Saturday, February 10, 2007

So, I might as well say it...

None of that is-that-a-line-or-isn't-it for us. If it can be done by a computer, that's what we'll do. Heh. In the middle of January, I sent A off to buy a pregnancy test. He comes back with these. "It's digital!" he said, in the same voice as, "Why on earth would anyone use anything different?"

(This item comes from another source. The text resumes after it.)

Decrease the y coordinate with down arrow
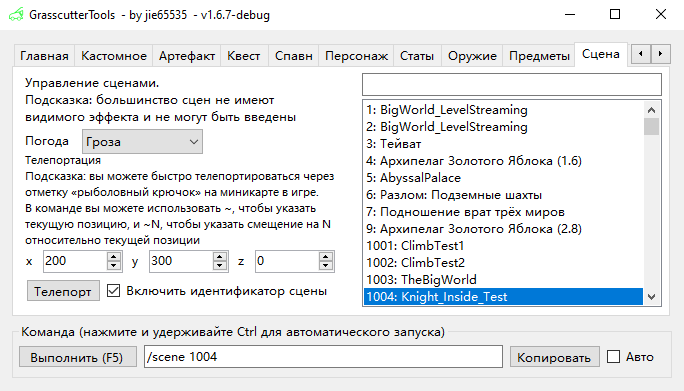(x=220, y=265)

He wanted to hold it for me while I peed. After laughing until I cried, I firmly said no and shut the door. After negotiating the best way to get the required five-second pee stream on it (imagining pee streams that flow wild through the mountains), I snapped the cap back on and put it on the counter to wait five minutes.


It was negative.


That made for a really really long day. I hadn't admitted it to myself, but I thought sure that this was the one that had taken. Of course, I felt the same way the previous month, so what do I know? My baby sister was pregnant. Why couldn't I be? Christmas had kind of sucked, my brithday was coming up soon and good God was I not looking forward to it at all. And worst of all, I was feeling sorry for myself and I really hated it.


That night I went to bed in a manner that could only be described as "dejectedly". I glanced down as I climbed into bed and then looked at A. "And I was so certain my boobs were bigger this month too!"


The next morning, I woke up after A had slipped out and gone into work. It was a Sunday, and he was getting some book-writing done. I lounged in bed, aimless in my plans for the day. I decided 10:30 was late enough, and I got up. And I thought, well, the test pack comes with two. Might as well.


Here I am, alone in the house for the first time in forever, and I have this pee stick that says... that says... holy shit! I don't even have to wonder is-that-a-line-or-isn't-it! Could it be wrong? It's digital! Digital things aren't wrong! Right? There's definitely no "not" there, just the word that says... that says... Holy. Crap. Really?

Lots of phone madness ensued as I called A so he could come home, I tried to call my parents who weren't home (what the hell? how could they be out on a Sunday morning/afternoon when I had news to tell them???) and I called Emily who--if possible, and maybe it isn't--squealed more than me and at a higher frequency and pitch.

So that was January 14th and now it's February 10th and I'm officially 8 weeks and 4 days pregnant and yes I know it's still the first trimester but we've seen the heart beat (which wasn't so much blood going through a heart as free-flowing liquid swishing around a shell) and measured something shaped like a lima bean and starting the 20th I get to go to a doctor covered by insurance just like regular people.

Yippee! and, Holy Crap! and Jesus Christ!

1 comment:

Anonymous said...

Hey sweet muffin. Em sent this to me all the way in MN. Wahoooooooo. I can't do it as high as Em I am sure but CONGRATULATIONS!!!! Aggie isn't a good baby name but Karen is pretty good. Keep me posted.